─── Provided entries

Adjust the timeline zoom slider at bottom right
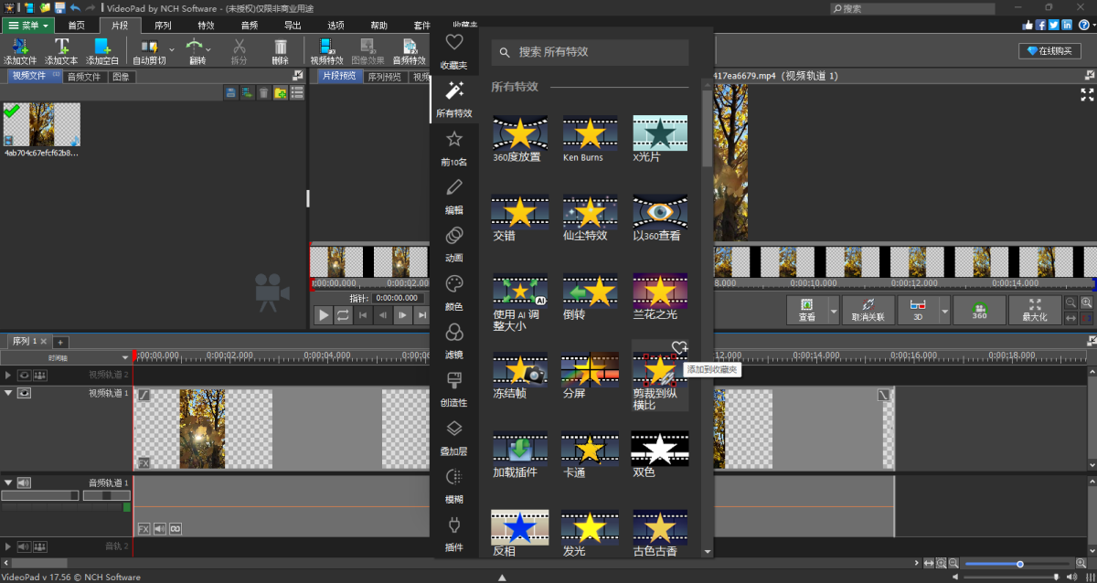1097x583 pixels. pos(1019,564)
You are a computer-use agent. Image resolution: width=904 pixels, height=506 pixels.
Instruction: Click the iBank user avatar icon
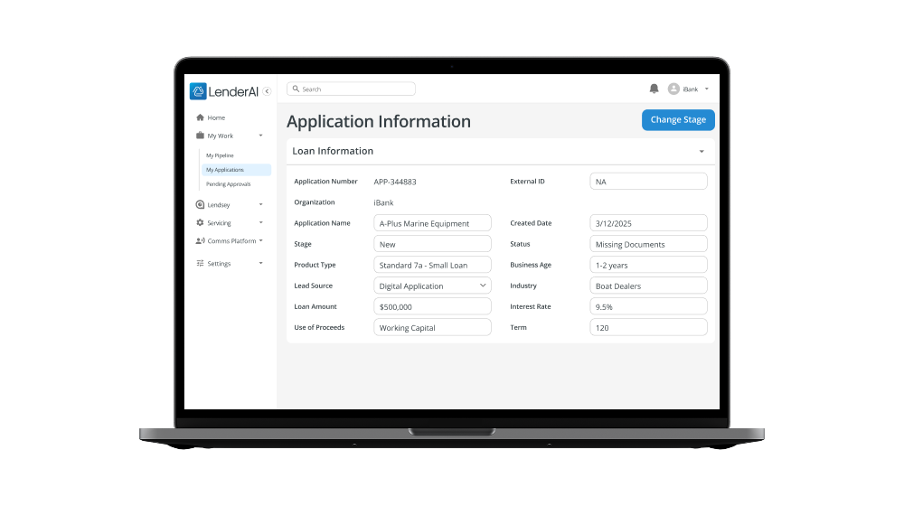pyautogui.click(x=673, y=89)
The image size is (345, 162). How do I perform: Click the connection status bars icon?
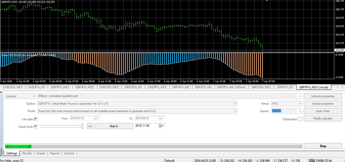(312, 160)
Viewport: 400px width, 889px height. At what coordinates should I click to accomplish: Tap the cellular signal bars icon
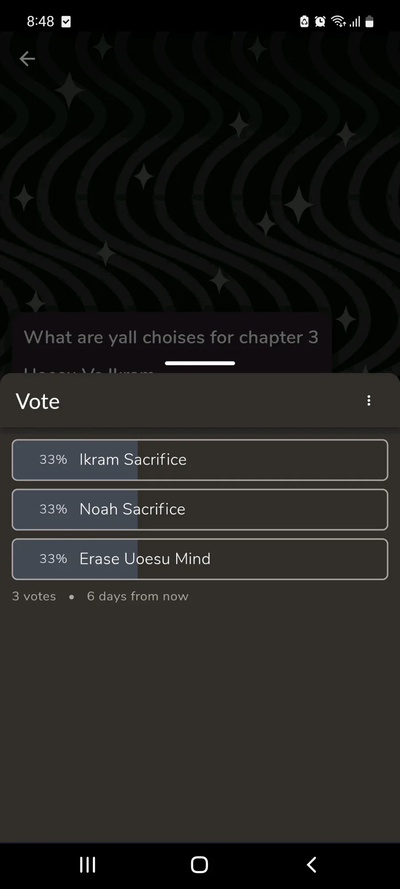pyautogui.click(x=355, y=21)
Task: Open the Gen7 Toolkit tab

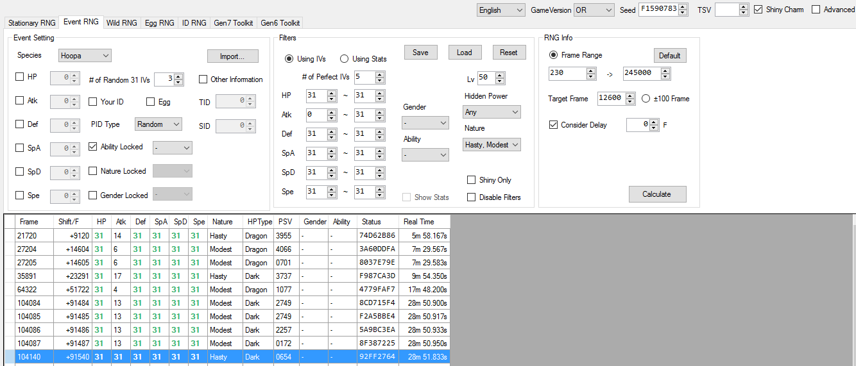Action: (x=233, y=22)
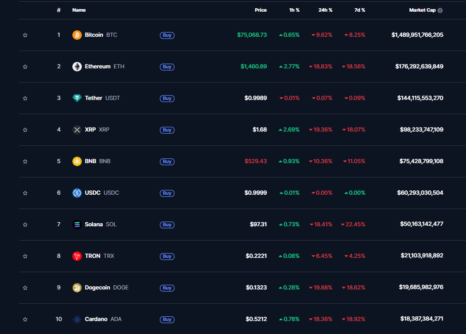Toggle watchlist star for Bitcoin
The image size is (466, 334).
coord(25,35)
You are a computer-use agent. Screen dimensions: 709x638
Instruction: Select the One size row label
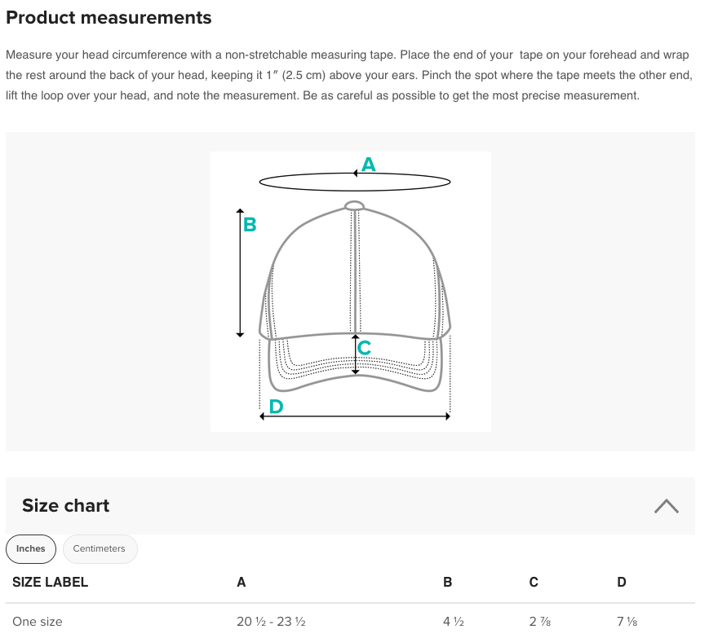pos(38,622)
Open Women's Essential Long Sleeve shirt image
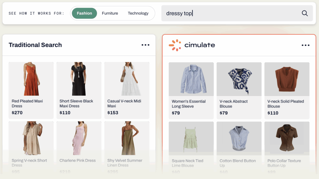This screenshot has width=319, height=179. click(191, 79)
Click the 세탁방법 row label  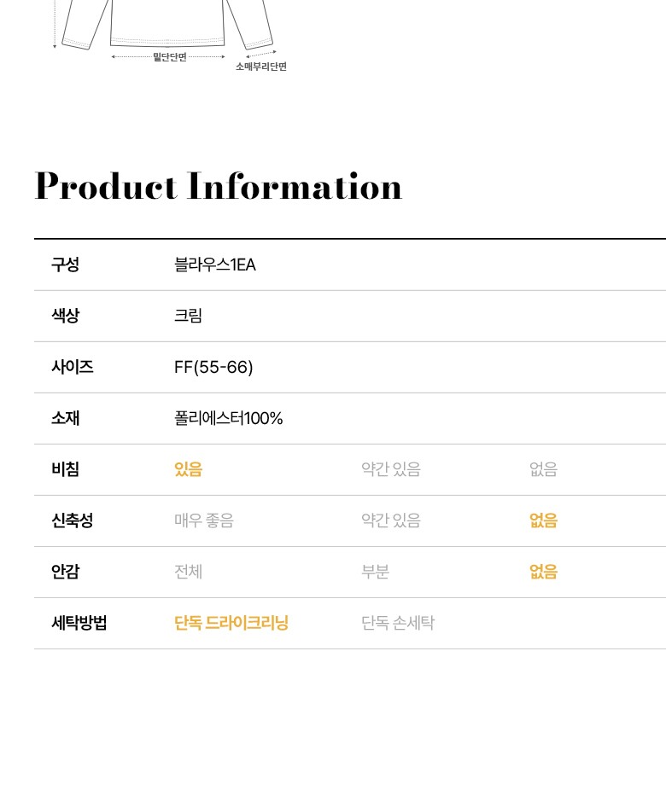pos(79,623)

──────

— Work request —
Provide the count of lines in the entries above that hold the word "agent", and leave out everything else.

— Answer to this problem —
2